A CHD Journey for one parent #CHDVOICE #HeartMonth

We are very grateful that as a Charity we get to be there to support the whole family, when they may need it most. Here is the journey of one parent and her family.

for abbreviations see the GLOSSARY* at the end

SO, Heart week is upon us & as a couple of charities we are members of have asked for stories, I thought I’d put pen to paper & share ours. I’m “Mum”, by the way & this is my version, from my perspective.

My eldest son was born at 05.05 on the 5th of the 5th after a remarkably easy pregnancy & birth. All the 5’s! I initially thought it was a lucky sign. But, at a mere 9 hours old he aspirated following a feed & stopped breathing.
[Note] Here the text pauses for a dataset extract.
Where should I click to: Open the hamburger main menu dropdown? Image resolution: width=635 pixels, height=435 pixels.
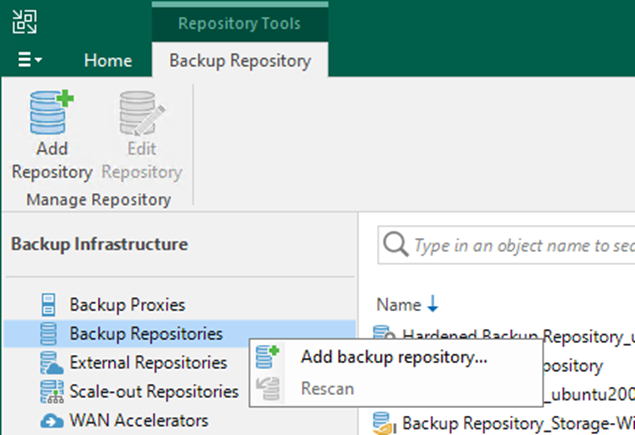pyautogui.click(x=30, y=60)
That, was nearly 25 years ago & yet I remember it as clearly as if it were yesterday: watching my baby turn blue & rigid in my arms… that was the first time this first time Mum felt panic, the indescribable panic that only one of “us” truly understands.


I’m going to have to skip bits & fast forward others as a 25 year old story IS going to be long… But, our little community hospital did manage to resuscitate him & we were transferred to our local, big hospital, whereupon a 1st examination they could find nothing wrong & even suggested that both G & I would be discharged the following day. However, call it mothers instinct?- but, something one of the midwives had said to me was niggling away & so we asked for a 2nd opinion. George was diagnosed with a Hypoplastic Left Heart Syndrome the following day. I remember seeing my baby in NICU alongside lots of premmies, with other mothers trying to comfort me. Saying “he’ll be ok. Look at the size of him. He’s the biggest, healthiest looking baby in here”. He wasn’t.

We were given 3 options. To remain at RUH, Bath & receive palliative care so that he could pass peacefully (probably, literally within a few short days), take him home with a support package in place so that he could pass peacefully at home OR take the last available ITU bed in a centre of excellence: Birmingham Childrens Hospital, one of only 2 hospitals in the whole of the UK that could offer life saving open heart surgeries. As we know, it’s a 3-stage procedure.

We travelled through the night following the ambulance carrying our son, in torrential rain. But it was tears that made the drive so incredibly difficult.

At a mere 2 days old, already baptised our son underwent his Norwood. This wasn’t entirely successful, although it most definitely did save our sons life & bought us time for Stage 1 to be revised. It was here, in Birmingham, June 1997 that our CLN introduced us to Little (Left) Heart Matters. Still within its infancy, the charity was very small, but had a familial feel. Most family’s knew each other.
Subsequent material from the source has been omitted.